> EXERCISE DETAILS
This exercise calls for an exact copy of the data below.

> DATA SUPPLIED
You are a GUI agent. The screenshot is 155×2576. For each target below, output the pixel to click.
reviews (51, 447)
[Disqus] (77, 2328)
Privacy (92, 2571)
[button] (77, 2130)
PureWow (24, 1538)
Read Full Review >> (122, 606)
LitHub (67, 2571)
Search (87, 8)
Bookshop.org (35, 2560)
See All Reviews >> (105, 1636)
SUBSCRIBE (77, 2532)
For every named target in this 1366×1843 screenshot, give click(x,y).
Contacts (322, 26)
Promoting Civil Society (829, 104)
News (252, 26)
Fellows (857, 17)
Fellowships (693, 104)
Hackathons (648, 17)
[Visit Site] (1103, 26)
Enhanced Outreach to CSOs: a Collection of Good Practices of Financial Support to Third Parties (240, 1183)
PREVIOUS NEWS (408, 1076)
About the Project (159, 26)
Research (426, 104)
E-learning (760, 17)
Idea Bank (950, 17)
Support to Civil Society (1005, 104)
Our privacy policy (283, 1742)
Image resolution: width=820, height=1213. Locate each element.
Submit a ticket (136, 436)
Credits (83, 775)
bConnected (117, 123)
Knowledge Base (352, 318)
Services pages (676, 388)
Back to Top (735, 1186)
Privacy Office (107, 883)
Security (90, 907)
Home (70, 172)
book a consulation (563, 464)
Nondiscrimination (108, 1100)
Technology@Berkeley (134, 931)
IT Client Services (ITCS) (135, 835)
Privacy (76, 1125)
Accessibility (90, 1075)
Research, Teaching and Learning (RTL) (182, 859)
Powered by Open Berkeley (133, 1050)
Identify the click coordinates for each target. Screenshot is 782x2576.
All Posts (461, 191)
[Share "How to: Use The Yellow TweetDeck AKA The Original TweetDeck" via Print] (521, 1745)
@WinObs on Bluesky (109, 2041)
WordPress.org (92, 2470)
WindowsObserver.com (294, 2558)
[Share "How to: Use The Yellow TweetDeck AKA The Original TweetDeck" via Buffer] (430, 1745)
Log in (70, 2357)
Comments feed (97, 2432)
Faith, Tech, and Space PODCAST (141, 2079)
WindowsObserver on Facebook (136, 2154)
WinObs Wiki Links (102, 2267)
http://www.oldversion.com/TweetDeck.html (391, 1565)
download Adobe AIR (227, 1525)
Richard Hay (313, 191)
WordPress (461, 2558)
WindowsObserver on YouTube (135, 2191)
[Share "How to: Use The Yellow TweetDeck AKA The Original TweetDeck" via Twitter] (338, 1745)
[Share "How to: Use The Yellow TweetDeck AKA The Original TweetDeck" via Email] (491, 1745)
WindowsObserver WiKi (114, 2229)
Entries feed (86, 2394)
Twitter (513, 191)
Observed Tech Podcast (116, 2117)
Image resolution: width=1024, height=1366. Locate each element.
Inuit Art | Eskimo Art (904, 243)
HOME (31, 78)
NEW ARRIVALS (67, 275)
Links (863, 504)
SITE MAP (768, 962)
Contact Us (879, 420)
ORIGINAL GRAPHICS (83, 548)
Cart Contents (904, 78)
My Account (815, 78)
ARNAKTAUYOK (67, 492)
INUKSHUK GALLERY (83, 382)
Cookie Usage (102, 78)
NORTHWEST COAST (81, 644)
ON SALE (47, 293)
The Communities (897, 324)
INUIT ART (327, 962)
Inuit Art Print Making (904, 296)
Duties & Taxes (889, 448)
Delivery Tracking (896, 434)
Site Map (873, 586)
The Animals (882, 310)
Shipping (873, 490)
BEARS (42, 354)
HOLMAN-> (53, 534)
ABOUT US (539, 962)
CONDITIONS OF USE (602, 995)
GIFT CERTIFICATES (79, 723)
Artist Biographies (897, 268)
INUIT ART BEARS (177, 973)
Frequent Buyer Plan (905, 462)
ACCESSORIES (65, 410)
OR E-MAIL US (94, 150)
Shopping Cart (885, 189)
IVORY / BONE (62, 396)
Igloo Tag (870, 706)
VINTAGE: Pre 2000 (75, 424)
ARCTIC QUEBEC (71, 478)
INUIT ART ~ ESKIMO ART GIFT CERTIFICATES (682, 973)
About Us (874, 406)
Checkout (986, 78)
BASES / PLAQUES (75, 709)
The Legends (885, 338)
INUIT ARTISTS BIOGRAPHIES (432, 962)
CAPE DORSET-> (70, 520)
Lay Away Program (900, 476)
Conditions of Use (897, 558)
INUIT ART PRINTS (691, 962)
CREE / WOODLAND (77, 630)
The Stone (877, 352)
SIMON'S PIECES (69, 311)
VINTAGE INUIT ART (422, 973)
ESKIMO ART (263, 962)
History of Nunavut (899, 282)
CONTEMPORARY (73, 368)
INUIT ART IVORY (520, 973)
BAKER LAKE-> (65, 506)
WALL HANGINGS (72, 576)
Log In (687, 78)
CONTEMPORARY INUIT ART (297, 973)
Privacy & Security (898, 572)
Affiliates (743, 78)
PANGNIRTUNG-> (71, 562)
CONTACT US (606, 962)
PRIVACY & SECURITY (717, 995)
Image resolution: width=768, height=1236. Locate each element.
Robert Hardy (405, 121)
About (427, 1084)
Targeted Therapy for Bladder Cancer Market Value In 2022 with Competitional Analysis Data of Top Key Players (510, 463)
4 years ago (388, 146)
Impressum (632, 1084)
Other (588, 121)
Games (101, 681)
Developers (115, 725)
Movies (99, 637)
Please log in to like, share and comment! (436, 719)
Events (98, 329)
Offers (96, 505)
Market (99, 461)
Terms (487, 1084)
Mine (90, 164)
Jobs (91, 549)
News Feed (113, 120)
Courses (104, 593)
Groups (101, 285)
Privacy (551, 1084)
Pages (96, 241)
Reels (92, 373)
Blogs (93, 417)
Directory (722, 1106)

> RESPONSE FOR THIS EXERCISE
You are a GUI agent. The screenshot is 155×2576. For each target below, output the pixel to click.
reviews (51, 447)
[Disqus] (77, 2328)
Privacy (92, 2571)
[button] (77, 2130)
PureWow (24, 1538)
Read Full Review >> (122, 606)
LitHub (67, 2571)
Search (87, 8)
Bookshop.org (35, 2560)
See All Reviews >> (105, 1636)
SUBSCRIBE (77, 2532)
For every named target in this 1366×1843 screenshot, give click(x,y).
Contacts (322, 26)
Promoting Civil Society (829, 104)
News (252, 26)
Fellows (857, 17)
Fellowships (693, 104)
Hackathons (648, 17)
[Visit Site] (1103, 26)
Enhanced Outreach to CSOs: a Collection of Good Practices of Financial Support to Third Parties (240, 1183)
PREVIOUS NEWS (408, 1076)
About the Project (159, 26)
Research (426, 104)
E-learning (760, 17)
Idea Bank (950, 17)
Support to Civil Society (1005, 104)
Our privacy policy (283, 1742)
Image resolution: width=820, height=1213. Locate each element.
Submit a ticket (136, 436)
Credits (83, 775)
bConnected (117, 123)
Knowledge Base (352, 318)
Services pages (676, 388)
Back to Top (735, 1186)
Privacy Office (107, 883)
Security (90, 907)
Home (70, 172)
book a consulation (563, 464)
Nondiscrimination (108, 1100)
Technology@Berkeley (134, 931)
IT Client Services (ITCS) (135, 835)
Privacy (76, 1125)
Accessibility (90, 1075)
Research, Teaching and Learning (RTL) (182, 859)
Powered by Open Berkeley (133, 1050)
Identify the click coordinates for each target. Screenshot is 782x2576.
All Posts (461, 191)
[Share "How to: Use The Yellow TweetDeck AKA The Original TweetDeck" via Print] (521, 1745)
@WinObs on Bluesky (109, 2041)
WordPress.org (92, 2470)
WindowsObserver.com (294, 2558)
[Share "How to: Use The Yellow TweetDeck AKA The Original TweetDeck" via Buffer] (430, 1745)
Log in (70, 2357)
Comments feed (97, 2432)
Faith, Tech, and Space PODCAST (141, 2079)
WindowsObserver on Facebook (136, 2154)
WinObs Wiki Links (102, 2267)
http://www.oldversion.com/TweetDeck.html (391, 1565)
download Adobe AIR (227, 1525)
Richard Hay (313, 191)
WordPress (461, 2558)
WindowsObserver on YouTube (135, 2191)
[Share "How to: Use The Yellow TweetDeck AKA The Original TweetDeck" via Twitter] (338, 1745)
[Share "How to: Use The Yellow TweetDeck AKA The Original TweetDeck" via Email] (491, 1745)
WindowsObserver WiKi (114, 2229)
Entries feed (86, 2394)
Twitter (513, 191)
Observed Tech Podcast (116, 2117)
Image resolution: width=1024, height=1366. Locate each element.
Inuit Art | Eskimo Art (904, 243)
HOME (31, 78)
NEW ARRIVALS (67, 275)
Links (863, 504)
SITE MAP (768, 962)
Contact Us (879, 420)
ORIGINAL GRAPHICS (83, 548)
Cart Contents (904, 78)
My Account (815, 78)
ARNAKTAUYOK (67, 492)
INUKSHUK GALLERY (83, 382)
Cookie Usage (102, 78)
NORTHWEST COAST (81, 644)
ON SALE (47, 293)
The Communities (897, 324)
INUIT ART (327, 962)
Inuit Art Print Making (904, 296)
Duties & Taxes (889, 448)
Delivery Tracking (896, 434)
Site Map (873, 586)
The Animals (882, 310)
Shipping (873, 490)
BEARS (42, 354)
HOLMAN-> (53, 534)
ABOUT US (539, 962)
CONDITIONS OF USE (602, 995)
GIFT CERTIFICATES (79, 723)
Artist Biographies (897, 268)
INUIT ART BEARS (177, 973)
Frequent Buyer Plan (905, 462)
ACCESSORIES (65, 410)
OR E-MAIL US (94, 150)
Shopping Cart (885, 189)
IVORY / BONE (62, 396)
Igloo Tag (870, 706)
VINTAGE: Pre 2000 (75, 424)
ARCTIC QUEBEC (71, 478)
INUIT ART ~ ESKIMO ART GIFT CERTIFICATES (682, 973)
About Us (874, 406)
Checkout (986, 78)
BASES / PLAQUES (75, 709)
The Legends (885, 338)
INUIT ARTISTS BIOGRAPHIES (432, 962)
CAPE DORSET-> (70, 520)
Lay Away Program (900, 476)
Conditions of Use (897, 558)
INUIT ART PRINTS (691, 962)
CREE / WOODLAND (77, 630)
The Stone (877, 352)
SIMON'S PIECES (69, 311)
VINTAGE INUIT ART (422, 973)
ESKIMO ART (263, 962)
History of Nunavut (899, 282)
CONTEMPORARY (73, 368)
INUIT ART IVORY (520, 973)
BAKER LAKE-> (65, 506)
WALL HANGINGS (72, 576)
Log In (687, 78)
CONTEMPORARY INUIT ART (297, 973)
Privacy & Security (898, 572)
Affiliates (743, 78)
PANGNIRTUNG-> (71, 562)
CONTACT US (606, 962)
PRIVACY & SECURITY (717, 995)
Image resolution: width=768, height=1236. Locate each element.
Robert Hardy (405, 121)
About (427, 1084)
Targeted Therapy for Bladder Cancer Market Value In 2022 with Competitional Analysis Data of Top Key Players (510, 463)
4 years ago (388, 146)
Impressum (632, 1084)
Other (588, 121)
Games (101, 681)
Developers (115, 725)
Movies (99, 637)
Please log in to like, share and comment! (436, 719)
Events (98, 329)
Offers (96, 505)
Market (99, 461)
Terms (487, 1084)
Mine (90, 164)
Jobs (91, 549)
News Feed (113, 120)
Courses (104, 593)
Groups (101, 285)
Privacy (551, 1084)
Pages (96, 241)
Reels (92, 373)
Blogs (93, 417)
Directory (722, 1106)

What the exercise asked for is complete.